[[ Material for this exercise, beginning ]]

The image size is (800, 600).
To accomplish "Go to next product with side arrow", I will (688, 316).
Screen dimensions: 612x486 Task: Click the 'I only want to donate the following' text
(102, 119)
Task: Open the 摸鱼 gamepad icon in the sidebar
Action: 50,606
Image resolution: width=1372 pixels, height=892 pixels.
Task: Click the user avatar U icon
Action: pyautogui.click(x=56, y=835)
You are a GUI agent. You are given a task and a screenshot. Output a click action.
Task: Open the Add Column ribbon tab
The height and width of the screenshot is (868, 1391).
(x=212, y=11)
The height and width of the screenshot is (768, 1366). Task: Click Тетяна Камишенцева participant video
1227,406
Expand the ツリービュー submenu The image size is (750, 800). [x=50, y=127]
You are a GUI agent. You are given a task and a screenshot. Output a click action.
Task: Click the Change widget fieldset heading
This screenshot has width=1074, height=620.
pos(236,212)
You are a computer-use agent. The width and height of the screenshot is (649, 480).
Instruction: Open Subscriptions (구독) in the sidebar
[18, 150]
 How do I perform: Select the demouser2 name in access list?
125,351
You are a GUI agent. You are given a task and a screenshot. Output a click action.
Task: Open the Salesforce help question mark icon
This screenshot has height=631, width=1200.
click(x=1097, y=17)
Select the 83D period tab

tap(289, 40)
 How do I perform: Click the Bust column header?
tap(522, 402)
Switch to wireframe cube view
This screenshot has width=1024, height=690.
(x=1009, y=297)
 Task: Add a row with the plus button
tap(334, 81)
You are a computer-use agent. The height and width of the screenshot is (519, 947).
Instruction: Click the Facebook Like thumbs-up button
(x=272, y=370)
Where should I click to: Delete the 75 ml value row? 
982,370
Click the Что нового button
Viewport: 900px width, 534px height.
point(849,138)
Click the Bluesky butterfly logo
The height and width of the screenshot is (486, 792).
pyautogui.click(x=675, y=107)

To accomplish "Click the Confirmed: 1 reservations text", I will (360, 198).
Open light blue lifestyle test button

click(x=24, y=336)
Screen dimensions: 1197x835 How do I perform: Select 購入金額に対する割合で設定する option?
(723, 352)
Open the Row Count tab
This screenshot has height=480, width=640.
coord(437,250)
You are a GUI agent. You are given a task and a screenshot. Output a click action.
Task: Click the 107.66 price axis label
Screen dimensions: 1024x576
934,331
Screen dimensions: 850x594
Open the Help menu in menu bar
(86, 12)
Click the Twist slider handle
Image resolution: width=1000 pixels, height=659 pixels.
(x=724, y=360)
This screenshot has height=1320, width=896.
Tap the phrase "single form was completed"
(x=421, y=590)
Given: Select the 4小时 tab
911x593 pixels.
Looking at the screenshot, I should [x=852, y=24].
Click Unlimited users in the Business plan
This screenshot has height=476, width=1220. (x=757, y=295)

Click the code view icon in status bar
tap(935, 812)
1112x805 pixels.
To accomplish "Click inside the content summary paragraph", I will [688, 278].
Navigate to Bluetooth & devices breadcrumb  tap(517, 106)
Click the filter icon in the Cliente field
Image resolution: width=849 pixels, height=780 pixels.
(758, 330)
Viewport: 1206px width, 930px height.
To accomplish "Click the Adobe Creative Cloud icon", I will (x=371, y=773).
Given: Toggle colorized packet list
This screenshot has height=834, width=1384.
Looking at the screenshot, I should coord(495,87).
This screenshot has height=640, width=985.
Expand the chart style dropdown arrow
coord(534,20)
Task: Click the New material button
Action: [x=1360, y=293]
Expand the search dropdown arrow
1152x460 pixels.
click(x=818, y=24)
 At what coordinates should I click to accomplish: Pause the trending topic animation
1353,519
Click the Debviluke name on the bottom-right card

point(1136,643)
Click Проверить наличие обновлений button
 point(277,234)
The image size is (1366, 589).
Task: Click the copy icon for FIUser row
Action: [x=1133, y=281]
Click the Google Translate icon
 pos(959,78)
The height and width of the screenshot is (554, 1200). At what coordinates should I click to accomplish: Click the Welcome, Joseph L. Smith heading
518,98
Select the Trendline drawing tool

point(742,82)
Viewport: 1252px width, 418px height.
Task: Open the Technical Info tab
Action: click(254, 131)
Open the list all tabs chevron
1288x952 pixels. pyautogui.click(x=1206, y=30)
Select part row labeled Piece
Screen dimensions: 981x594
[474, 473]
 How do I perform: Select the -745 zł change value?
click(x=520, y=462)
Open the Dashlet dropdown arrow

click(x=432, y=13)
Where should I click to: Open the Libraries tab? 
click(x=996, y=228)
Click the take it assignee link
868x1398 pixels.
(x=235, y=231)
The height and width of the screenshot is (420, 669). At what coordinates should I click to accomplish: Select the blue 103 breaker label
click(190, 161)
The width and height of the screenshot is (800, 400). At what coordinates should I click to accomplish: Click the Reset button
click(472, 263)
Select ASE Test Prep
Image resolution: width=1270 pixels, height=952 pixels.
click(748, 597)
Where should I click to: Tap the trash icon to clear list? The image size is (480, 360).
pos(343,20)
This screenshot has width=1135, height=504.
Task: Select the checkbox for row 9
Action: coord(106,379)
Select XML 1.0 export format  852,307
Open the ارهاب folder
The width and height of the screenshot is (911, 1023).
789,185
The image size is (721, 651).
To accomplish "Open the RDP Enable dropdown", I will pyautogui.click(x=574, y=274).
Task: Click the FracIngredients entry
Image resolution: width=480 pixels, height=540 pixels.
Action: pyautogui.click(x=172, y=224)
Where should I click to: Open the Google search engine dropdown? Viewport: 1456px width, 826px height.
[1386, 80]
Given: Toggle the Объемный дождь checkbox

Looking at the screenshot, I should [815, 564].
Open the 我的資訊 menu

[[ Material for this exercise, end ]]

#### The problem:
Out of the records above, pull each line containing the word "will".

#### Task result:
To accomplish "Go to next product with side arrow", I will (688, 316).
To accomplish "Click the Confirmed: 1 reservations text", I will (360, 198).
To accomplish "Click inside the content summary paragraph", I will [688, 278].
To accomplish "Click the Adobe Creative Cloud icon", I will (x=371, y=773).
To accomplish "Open the RDP Enable dropdown", I will pyautogui.click(x=574, y=274).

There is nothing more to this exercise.